-- START Passage given --
Unlike automated backups, database snapshots with Amazon RDS are user-initiated and enable you to back up your database instance in a known state at any time. You can also restore to that specific snapshot at any time. Similar to the other Amazon RDS features, you can create the snapshots through the AWS Management Console, with the CreateDBSnapshot API, or with the AWS CLI. With DB snapshots, the backups are kept until you explicitly delete them; therefore, before removing any Amazon RDS instance, take a final snapshot before removing it. Regardless of the backup taken, storage I/O may be briefly suspended while the backup process initializes (typically a few seconds), and you may experience a brief period of elevated latency. A way to avoid these types of suspensions is to deploy in a Multi-AZ configuration. With such a deployment, the backup is taken from the standby instead of the primary database. To create a snapshot of the database, from the Amazon RDS Databases console, under Actions, select the Take snapshot option. After a snapshot is taken, you can view all of your snaps from the Snapshots console.
-- END Passage given --
-- START Information provided --
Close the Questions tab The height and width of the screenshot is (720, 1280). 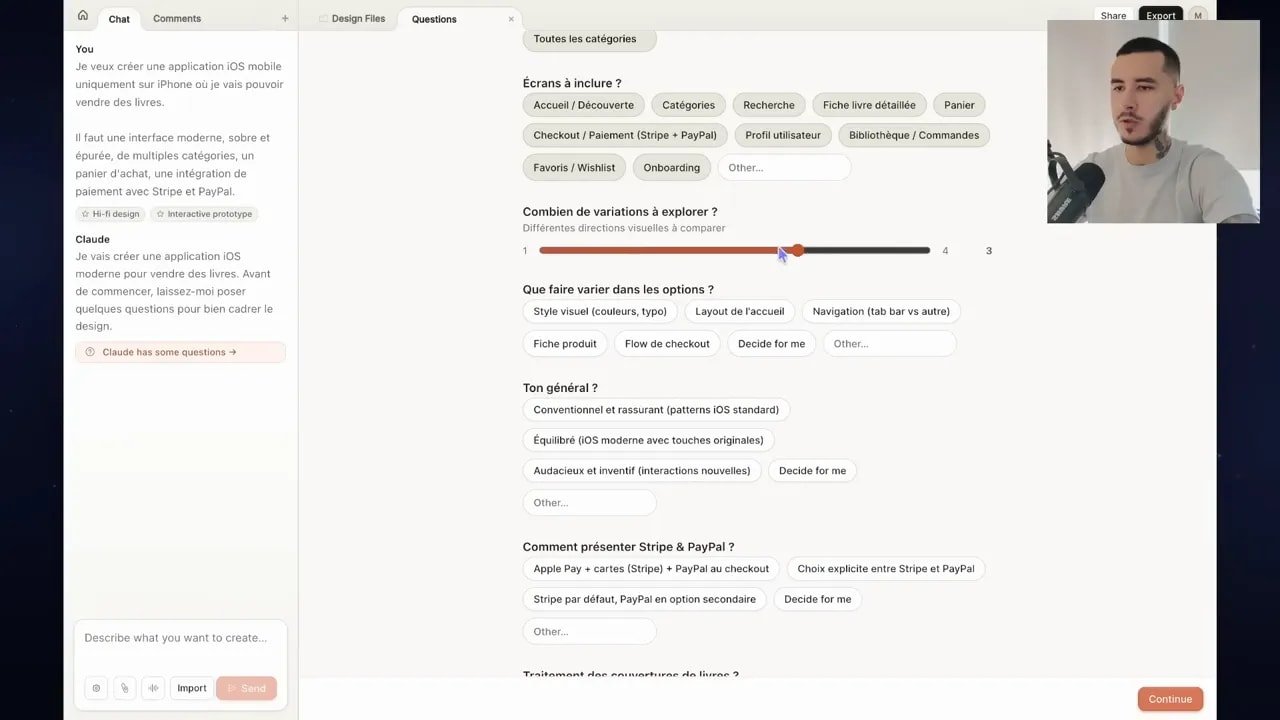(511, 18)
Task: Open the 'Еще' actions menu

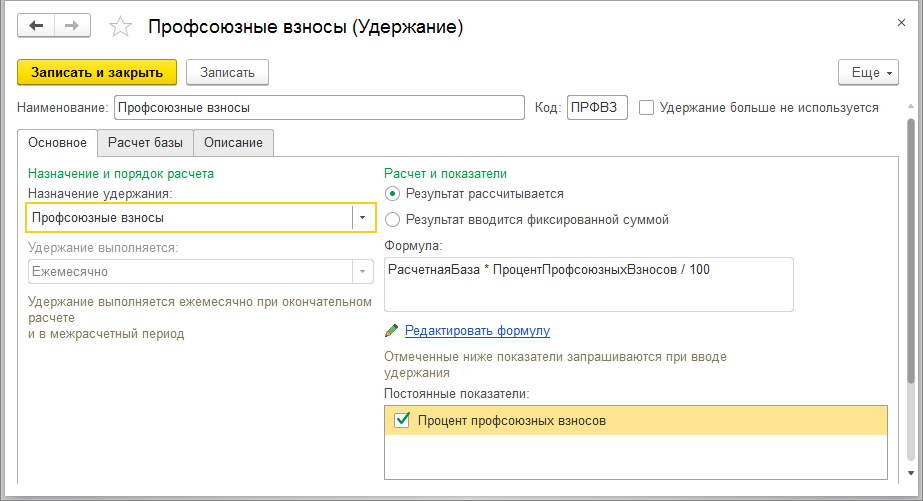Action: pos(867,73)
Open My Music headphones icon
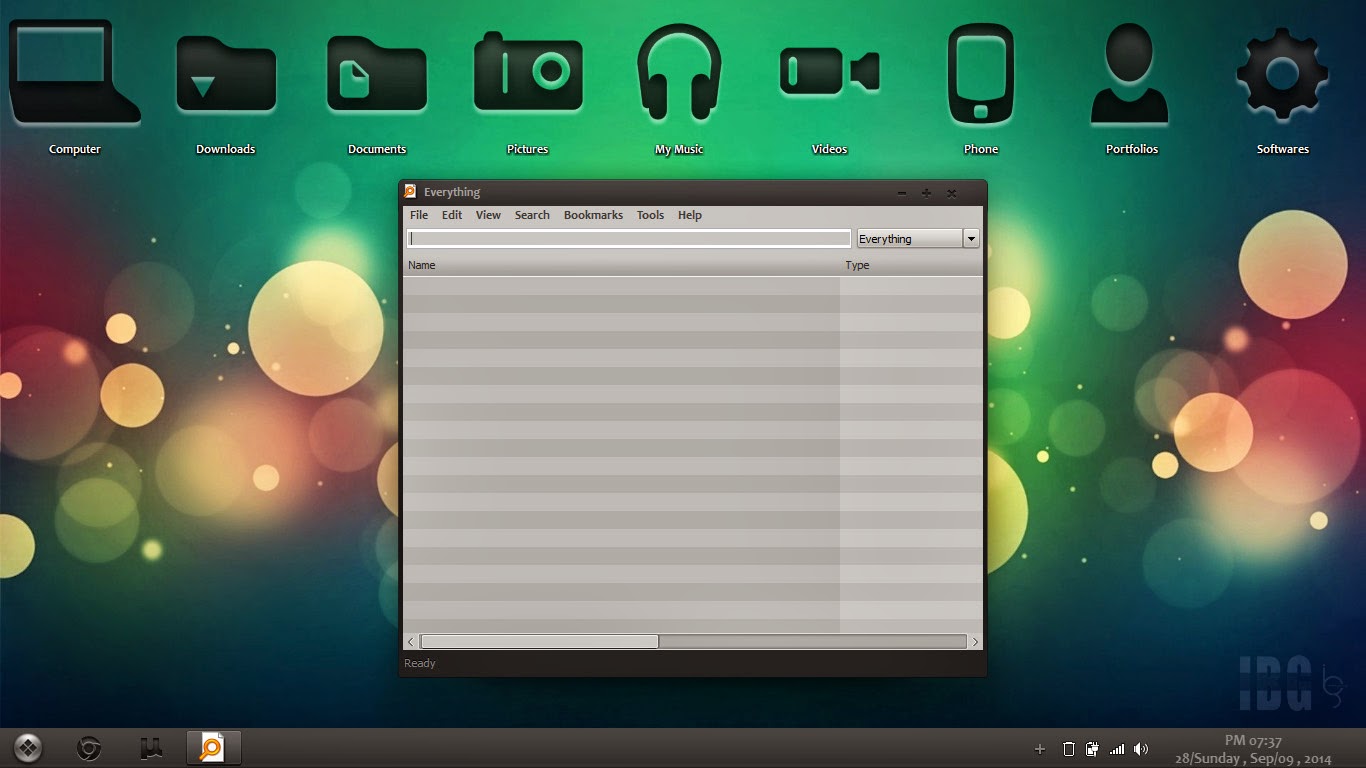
-- END Information provided --
Requests ::
a. In the passage on Amazon RDS snapshots, where is the backup taken from in a Multi-AZ deployment?
b. Resume the passage on Amazon RDS snapshots, picking up after its final sentence.
The data has no connection to the passage on Amazon RDS snapshots.

Exercise results ::
a. It is taken from the standby instead of the primary database.

b.
Multi-AZ Deployments

By using Amazon RDS, you can run in a Multi-AZ configuration. In a Multi-AZ configuration, you have a primary and a standby DB instance. Updates to the primary database replicate synchronously to the standby replica in a different Availability Zone. The primary benefit of Multi-AZ is realized during certain types of planned maintenance, or in the unlikely event of a DB instance failure or an Availability Zone failure. Amazon RDS automatically fails over to the standby so that you can resume your workload as soon as the standby is promoted to the primary. This means that you can reduce your downtime in the event of a failure.

Because Amazon RDS is a managed service, Amazon RDS handles the fail to the standby. When there is a DB instance failure, Amazon RDS automatically promotes the standby to the primary—you will not interact with the standby directly. In other words, you will receive one endpoint connection for the Amazon RDS cluster, and Amazon RDS handles the failover.

Amazon RDS Multi-AZ configuration provides the following benefits:

  • Automatic failover; no administration required
  • Increased durability in the unlikely event of component failure
  • Increased availability in the unlikely event of an Availability Zone failure
  • Increased availability for planned maintenance (automated backups; I/O activity is no longer suspended)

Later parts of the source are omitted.